§ **Task details**:
Look through the entries below and extract exactly the lines from the one containing "Log in to Arts People (937, 578)" through the one containing "Privacy Policy (488, 1956)", ends included.

Excerpts from a dataset
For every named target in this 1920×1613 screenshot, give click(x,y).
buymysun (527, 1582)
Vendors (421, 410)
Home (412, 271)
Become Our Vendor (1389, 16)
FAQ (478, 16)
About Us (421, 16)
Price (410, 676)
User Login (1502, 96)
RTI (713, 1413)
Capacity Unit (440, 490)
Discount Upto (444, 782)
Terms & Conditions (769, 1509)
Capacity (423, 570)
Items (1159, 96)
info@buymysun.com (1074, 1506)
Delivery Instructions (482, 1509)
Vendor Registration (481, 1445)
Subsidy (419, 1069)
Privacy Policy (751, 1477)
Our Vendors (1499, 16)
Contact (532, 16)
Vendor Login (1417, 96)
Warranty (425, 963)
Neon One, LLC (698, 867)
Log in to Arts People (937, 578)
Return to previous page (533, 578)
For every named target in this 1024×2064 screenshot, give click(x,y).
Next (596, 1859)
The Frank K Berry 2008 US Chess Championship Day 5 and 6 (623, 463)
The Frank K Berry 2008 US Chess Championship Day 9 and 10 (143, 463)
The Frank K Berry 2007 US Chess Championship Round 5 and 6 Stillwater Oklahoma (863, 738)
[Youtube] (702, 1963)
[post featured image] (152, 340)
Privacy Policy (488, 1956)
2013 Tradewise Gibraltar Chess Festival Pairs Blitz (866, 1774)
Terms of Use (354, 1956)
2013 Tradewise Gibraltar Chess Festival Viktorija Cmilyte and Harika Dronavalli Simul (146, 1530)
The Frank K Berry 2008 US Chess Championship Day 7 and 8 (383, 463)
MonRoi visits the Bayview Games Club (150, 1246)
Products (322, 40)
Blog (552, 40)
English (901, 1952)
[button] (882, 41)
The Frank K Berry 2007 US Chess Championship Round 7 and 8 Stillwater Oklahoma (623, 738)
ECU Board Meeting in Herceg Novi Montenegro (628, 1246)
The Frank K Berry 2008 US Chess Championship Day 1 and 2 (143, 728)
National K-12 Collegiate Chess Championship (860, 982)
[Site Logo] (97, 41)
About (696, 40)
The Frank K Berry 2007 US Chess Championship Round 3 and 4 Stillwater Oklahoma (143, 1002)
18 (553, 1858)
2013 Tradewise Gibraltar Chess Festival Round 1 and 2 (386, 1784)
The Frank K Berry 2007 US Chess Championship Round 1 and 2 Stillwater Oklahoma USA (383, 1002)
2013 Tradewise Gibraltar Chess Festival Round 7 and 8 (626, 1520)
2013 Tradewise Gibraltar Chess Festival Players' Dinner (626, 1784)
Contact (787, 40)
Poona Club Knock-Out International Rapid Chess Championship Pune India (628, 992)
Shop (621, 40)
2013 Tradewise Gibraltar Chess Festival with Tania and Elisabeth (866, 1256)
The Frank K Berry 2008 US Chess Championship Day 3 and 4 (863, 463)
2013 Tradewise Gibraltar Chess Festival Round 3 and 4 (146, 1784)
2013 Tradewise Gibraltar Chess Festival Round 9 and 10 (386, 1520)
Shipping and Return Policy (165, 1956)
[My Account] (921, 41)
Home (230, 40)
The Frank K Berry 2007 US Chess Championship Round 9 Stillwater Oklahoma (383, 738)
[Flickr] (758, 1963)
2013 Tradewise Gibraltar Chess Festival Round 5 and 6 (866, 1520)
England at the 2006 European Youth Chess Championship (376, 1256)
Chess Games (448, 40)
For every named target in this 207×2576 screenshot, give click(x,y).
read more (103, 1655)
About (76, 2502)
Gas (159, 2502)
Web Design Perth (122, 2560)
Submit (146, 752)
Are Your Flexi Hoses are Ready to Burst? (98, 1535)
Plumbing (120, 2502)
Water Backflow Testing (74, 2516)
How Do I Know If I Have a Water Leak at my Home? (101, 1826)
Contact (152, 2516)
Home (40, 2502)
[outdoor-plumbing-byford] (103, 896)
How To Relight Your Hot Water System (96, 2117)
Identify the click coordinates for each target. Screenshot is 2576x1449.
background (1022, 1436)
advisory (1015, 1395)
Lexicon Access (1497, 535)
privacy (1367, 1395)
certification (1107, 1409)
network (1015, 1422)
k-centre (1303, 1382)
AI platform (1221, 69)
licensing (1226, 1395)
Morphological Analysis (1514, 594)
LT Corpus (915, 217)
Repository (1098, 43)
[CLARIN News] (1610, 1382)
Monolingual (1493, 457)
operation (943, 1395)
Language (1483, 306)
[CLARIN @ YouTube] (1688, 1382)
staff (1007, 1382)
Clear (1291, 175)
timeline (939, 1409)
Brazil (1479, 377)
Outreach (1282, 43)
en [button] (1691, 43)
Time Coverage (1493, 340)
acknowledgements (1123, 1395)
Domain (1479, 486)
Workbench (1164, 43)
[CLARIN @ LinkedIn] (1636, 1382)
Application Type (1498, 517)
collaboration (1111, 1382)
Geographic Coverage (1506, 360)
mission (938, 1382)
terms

§ **Result of this task**:
Log in to Arts People (937, 578)
Return to previous page (533, 578)
For every named target in this 1024×2064 screenshot, give click(x,y).
Next (596, 1859)
The Frank K Berry 2008 US Chess Championship Day 5 and 6 (623, 463)
The Frank K Berry 2008 US Chess Championship Day 9 and 10 (143, 463)
The Frank K Berry 2007 US Chess Championship Round 5 and 6 Stillwater Oklahoma (863, 738)
[Youtube] (702, 1963)
[post featured image] (152, 340)
Privacy Policy (488, 1956)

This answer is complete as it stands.